* **What you are asked to do**
Rewrite the listing starting at its first line and ending at the line containing "1400x479 pixels. pos(148,326)", with each "screenshot" changed to "capture" and everything else left as it stands.

++++++++

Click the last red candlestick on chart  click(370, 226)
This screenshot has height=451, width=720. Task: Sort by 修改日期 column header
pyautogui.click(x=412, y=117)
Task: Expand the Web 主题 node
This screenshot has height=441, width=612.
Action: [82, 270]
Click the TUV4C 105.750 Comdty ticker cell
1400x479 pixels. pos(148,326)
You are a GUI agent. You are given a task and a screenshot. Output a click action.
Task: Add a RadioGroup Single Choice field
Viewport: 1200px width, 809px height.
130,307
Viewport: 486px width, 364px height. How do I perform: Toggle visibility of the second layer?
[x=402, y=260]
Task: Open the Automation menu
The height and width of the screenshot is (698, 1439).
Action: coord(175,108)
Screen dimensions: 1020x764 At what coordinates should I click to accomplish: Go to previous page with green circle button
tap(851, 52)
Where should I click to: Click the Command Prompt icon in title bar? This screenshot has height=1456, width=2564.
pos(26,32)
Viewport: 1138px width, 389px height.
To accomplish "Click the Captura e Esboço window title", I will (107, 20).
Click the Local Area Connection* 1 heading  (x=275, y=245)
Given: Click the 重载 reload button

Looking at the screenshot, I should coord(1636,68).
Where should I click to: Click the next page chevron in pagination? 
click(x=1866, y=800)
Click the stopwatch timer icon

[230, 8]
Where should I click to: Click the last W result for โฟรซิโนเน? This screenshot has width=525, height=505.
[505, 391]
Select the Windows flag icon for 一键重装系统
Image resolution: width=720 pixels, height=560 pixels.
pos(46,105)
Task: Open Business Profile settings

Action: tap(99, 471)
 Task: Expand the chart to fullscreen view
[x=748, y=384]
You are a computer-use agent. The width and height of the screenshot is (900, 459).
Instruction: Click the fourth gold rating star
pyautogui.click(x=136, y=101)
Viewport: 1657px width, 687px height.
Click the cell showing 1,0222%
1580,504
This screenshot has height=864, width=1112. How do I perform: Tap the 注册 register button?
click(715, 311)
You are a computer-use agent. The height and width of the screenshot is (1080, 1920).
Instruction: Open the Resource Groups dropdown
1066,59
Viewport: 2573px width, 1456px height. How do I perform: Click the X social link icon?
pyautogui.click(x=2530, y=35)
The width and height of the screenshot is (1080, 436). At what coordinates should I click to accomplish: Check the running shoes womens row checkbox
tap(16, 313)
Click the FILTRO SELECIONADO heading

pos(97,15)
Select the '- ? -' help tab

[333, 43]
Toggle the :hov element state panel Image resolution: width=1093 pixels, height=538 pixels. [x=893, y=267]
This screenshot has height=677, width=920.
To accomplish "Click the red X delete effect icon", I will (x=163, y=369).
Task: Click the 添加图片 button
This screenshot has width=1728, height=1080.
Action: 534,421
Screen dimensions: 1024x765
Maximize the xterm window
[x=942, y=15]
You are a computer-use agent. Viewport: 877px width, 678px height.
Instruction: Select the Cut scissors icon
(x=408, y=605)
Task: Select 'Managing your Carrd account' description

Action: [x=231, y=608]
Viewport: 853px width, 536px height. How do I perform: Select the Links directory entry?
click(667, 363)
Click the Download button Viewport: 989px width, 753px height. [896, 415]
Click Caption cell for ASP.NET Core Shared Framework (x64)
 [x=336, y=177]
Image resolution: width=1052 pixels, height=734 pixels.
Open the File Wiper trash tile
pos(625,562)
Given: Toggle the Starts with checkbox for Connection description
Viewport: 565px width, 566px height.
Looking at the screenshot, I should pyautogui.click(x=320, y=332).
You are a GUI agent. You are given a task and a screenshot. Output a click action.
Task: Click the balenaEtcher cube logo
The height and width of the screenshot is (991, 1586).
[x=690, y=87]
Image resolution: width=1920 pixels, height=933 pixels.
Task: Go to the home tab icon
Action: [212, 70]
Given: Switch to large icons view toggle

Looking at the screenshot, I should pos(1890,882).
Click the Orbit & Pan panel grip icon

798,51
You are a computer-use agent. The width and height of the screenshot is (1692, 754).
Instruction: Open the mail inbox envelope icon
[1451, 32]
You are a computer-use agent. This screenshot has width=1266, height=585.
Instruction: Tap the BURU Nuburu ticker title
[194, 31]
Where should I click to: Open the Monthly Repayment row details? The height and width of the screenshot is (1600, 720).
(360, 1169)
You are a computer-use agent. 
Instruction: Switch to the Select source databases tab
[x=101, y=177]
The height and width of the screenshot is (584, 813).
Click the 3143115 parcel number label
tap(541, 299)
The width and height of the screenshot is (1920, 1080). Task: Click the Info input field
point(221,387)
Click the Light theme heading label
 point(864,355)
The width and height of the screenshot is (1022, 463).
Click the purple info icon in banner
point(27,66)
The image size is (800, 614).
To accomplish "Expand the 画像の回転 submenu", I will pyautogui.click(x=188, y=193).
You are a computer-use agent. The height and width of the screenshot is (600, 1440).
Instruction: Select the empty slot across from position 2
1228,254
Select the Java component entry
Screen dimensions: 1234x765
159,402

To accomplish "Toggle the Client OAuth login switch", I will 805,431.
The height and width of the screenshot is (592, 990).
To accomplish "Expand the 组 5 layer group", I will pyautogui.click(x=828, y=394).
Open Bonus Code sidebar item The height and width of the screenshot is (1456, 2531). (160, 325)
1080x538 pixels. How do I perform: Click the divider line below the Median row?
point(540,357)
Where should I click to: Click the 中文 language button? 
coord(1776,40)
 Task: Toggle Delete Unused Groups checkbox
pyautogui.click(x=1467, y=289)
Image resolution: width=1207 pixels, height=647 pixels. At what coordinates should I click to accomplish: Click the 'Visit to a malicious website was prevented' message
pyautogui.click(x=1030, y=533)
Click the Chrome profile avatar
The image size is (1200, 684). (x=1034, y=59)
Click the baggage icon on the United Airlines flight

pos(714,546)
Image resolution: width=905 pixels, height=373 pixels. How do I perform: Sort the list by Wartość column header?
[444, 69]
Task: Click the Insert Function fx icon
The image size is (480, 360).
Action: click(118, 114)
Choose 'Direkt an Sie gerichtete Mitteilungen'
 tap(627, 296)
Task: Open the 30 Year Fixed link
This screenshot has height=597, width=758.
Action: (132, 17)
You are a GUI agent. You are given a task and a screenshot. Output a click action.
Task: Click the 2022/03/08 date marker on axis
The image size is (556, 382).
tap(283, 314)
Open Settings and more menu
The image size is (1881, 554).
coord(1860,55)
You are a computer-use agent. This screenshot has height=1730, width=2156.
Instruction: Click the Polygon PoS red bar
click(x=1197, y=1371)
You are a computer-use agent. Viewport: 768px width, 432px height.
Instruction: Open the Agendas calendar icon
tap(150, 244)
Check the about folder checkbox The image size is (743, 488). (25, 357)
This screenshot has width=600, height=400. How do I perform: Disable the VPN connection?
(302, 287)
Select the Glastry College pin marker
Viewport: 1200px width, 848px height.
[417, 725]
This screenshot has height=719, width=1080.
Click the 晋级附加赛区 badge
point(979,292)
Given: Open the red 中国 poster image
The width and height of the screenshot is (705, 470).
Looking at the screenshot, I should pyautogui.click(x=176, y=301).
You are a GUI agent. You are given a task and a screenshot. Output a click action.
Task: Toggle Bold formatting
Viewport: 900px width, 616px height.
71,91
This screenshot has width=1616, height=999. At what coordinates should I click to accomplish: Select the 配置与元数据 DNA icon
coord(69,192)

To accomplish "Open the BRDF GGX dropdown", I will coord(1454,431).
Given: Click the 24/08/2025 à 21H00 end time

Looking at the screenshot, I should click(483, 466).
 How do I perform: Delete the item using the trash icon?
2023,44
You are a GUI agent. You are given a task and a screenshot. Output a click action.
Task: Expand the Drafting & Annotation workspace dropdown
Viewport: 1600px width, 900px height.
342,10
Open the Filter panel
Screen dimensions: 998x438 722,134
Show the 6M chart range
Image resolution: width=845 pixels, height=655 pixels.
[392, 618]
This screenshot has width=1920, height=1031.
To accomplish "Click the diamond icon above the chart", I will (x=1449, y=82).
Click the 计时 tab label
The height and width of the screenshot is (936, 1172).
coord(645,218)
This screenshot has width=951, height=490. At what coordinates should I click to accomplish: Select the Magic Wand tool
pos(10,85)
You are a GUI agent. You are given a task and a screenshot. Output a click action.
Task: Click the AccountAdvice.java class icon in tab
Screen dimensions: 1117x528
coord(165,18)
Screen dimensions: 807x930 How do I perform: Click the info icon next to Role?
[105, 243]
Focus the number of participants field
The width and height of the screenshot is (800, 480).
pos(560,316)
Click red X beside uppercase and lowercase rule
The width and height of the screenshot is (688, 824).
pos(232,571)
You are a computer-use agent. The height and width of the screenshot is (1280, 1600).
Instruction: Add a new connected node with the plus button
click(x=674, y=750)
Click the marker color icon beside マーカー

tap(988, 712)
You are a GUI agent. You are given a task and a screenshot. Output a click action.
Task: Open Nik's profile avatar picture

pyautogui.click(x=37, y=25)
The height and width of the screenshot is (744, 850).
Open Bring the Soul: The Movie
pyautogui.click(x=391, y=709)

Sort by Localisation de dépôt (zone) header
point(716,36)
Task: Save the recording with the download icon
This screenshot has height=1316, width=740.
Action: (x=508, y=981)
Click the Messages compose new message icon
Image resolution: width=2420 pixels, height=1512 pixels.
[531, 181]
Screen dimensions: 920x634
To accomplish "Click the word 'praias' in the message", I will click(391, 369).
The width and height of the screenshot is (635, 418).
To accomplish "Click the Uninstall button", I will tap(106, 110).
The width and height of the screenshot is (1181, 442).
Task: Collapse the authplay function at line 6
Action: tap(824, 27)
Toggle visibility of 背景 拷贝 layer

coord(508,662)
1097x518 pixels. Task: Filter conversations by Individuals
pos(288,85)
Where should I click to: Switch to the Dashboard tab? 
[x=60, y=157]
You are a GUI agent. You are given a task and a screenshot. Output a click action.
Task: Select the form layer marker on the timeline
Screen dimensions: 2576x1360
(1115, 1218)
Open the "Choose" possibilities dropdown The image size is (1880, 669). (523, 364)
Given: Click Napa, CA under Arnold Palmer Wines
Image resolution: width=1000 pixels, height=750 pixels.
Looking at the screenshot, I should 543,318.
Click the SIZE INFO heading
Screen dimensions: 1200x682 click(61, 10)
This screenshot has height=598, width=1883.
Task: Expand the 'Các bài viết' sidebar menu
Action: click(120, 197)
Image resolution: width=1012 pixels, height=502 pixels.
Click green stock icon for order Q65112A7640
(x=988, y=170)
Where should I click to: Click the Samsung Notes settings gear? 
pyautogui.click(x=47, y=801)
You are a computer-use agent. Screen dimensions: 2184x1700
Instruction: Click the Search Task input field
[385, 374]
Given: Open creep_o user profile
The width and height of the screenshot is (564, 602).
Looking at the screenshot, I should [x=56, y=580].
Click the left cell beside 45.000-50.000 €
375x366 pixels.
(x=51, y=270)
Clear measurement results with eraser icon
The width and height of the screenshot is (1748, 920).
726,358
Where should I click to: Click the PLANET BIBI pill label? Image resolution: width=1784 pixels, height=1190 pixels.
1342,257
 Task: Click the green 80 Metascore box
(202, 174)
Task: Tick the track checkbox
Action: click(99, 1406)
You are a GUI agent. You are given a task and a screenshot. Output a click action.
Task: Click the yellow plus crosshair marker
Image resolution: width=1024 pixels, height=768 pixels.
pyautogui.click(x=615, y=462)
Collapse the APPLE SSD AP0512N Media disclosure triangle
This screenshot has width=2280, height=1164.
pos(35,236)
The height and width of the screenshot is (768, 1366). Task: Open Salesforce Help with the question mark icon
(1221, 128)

++++++++

* **Correct response**
Click the last red candlestick on chart  click(370, 226)
This capture has height=451, width=720. Task: Sort by 修改日期 column header
pyautogui.click(x=412, y=117)
Task: Expand the Web 主题 node
This capture has height=441, width=612.
Action: [82, 270]
Click the TUV4C 105.750 Comdty ticker cell
1400x479 pixels. pos(148,326)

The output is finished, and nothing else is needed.